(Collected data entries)
____________

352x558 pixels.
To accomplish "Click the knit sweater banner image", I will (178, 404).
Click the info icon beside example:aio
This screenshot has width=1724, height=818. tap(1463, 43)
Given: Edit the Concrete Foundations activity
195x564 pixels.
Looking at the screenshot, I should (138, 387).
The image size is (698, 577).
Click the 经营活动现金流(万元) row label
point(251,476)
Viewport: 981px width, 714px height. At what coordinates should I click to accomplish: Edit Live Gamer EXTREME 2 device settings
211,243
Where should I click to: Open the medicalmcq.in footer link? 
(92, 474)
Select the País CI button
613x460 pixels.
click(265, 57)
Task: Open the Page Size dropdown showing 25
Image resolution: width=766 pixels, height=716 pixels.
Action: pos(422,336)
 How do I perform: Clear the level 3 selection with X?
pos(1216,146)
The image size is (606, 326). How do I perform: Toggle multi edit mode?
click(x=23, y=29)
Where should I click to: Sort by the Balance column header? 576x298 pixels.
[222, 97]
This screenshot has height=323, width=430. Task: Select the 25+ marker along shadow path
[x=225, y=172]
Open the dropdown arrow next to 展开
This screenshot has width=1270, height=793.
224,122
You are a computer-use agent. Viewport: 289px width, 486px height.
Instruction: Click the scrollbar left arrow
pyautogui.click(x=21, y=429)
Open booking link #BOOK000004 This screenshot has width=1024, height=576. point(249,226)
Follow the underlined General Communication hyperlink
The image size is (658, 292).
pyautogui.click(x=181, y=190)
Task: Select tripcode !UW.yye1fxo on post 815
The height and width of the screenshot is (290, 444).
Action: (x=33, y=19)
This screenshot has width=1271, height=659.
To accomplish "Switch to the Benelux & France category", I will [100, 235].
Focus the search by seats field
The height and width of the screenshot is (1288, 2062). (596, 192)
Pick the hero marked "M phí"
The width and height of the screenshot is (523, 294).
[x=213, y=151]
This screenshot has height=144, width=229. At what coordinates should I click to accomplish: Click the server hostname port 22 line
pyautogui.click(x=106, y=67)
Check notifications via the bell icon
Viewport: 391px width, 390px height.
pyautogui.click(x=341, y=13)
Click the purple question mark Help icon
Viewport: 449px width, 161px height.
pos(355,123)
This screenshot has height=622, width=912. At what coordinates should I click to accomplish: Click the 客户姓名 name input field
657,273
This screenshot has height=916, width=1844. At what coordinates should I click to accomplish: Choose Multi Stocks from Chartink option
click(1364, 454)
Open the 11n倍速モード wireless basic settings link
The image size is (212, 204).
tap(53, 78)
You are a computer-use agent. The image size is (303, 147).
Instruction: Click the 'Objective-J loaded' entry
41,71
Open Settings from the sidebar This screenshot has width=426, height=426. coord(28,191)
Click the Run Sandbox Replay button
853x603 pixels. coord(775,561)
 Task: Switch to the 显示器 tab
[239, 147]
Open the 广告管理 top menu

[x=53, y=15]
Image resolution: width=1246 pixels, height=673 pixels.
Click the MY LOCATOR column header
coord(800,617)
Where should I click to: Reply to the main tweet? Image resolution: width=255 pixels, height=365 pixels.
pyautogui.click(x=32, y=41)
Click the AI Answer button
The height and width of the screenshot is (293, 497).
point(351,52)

____________

- [TASK OBJECTIVE]: Format every line of the items above as a numbered list, omitting any blank lines.

- [ANSWER FOR THIS EXERCISE]:
1. 352x558 pixels.
2. To accomplish "Click the knit sweater banner image", I will (178, 404).
3. Click the info icon beside example:aio
4. This screenshot has width=1724, height=818. tap(1463, 43)
5. Given: Edit the Concrete Foundations activity
6. 195x564 pixels.
7. Looking at the screenshot, I should (138, 387).
8. The image size is (698, 577).
9. Click the 经营活动现金流(万元) row label
10. point(251,476)
11. Viewport: 981px width, 714px height. At what coordinates should I click to accomplish: Edit Live Gamer EXTREME 2 device settings
12. 211,243
13. Where should I click to: Open the medicalmcq.in footer link? 
14. (92, 474)
15. Select the País CI button
16. 613x460 pixels.
17. click(265, 57)
18. Task: Open the Page Size dropdown showing 25
19. Image resolution: width=766 pixels, height=716 pixels.
20. Action: pos(422,336)
21.  How do I perform: Clear the level 3 selection with X?
22. pos(1216,146)
23. The image size is (606, 326). How do I perform: Toggle multi edit mode?
24. click(x=23, y=29)
25. Where should I click to: Sort by the Balance column header? 576x298 pixels.
26. [222, 97]
27. This screenshot has height=323, width=430. Task: Select the 25+ marker along shadow path
28. [x=225, y=172]
29. Open the dropdown arrow next to 展开
30. This screenshot has width=1270, height=793.
31. 224,122
32. You are a computer-use agent. Viewport: 289px width, 486px height.
33. Instruction: Click the scrollbar left arrow
34. pyautogui.click(x=21, y=429)
35. Open booking link #BOOK000004 This screenshot has width=1024, height=576. point(249,226)
36. Follow the underlined General Communication hyperlink
37. The image size is (658, 292).
38. pyautogui.click(x=181, y=190)
39. Task: Select tripcode !UW.yye1fxo on post 815
40. The height and width of the screenshot is (290, 444).
41. Action: (x=33, y=19)
42. This screenshot has width=1271, height=659.
43. To accomplish "Switch to the Benelux & France category", I will [100, 235].
44. Focus the search by seats field
45. The height and width of the screenshot is (1288, 2062). (596, 192)
46. Pick the hero marked "M phí"
47. The width and height of the screenshot is (523, 294).
48. [x=213, y=151]
49. This screenshot has height=144, width=229. At what coordinates should I click to accomplish: Click the server hostname port 22 line
50. pyautogui.click(x=106, y=67)
51. Check notifications via the bell icon
52. Viewport: 391px width, 390px height.
53. pyautogui.click(x=341, y=13)
54. Click the purple question mark Help icon
55. Viewport: 449px width, 161px height.
56. pos(355,123)
57. This screenshot has height=622, width=912. At what coordinates should I click to accomplish: Click the 客户姓名 name input field
58. 657,273
59. This screenshot has height=916, width=1844. At what coordinates should I click to accomplish: Choose Multi Stocks from Chartink option
60. click(1364, 454)
61. Open the 11n倍速モード wireless basic settings link
62. The image size is (212, 204).
63. tap(53, 78)
64. You are a computer-use agent. The image size is (303, 147).
65. Instruction: Click the 'Objective-J loaded' entry
66. 41,71
67. Open Settings from the sidebar This screenshot has width=426, height=426. coord(28,191)
68. Click the Run Sandbox Replay button
69. 853x603 pixels. coord(775,561)
70.  Task: Switch to the 显示器 tab
71. [239, 147]
72. Open the 广告管理 top menu
73. [x=53, y=15]
74. Image resolution: width=1246 pixels, height=673 pixels.
75. Click the MY LOCATOR column header
76. coord(800,617)
77. Where should I click to: Reply to the main tweet? Image resolution: width=255 pixels, height=365 pixels.
78. pyautogui.click(x=32, y=41)
79. Click the AI Answer button
80. The height and width of the screenshot is (293, 497).
81. point(351,52)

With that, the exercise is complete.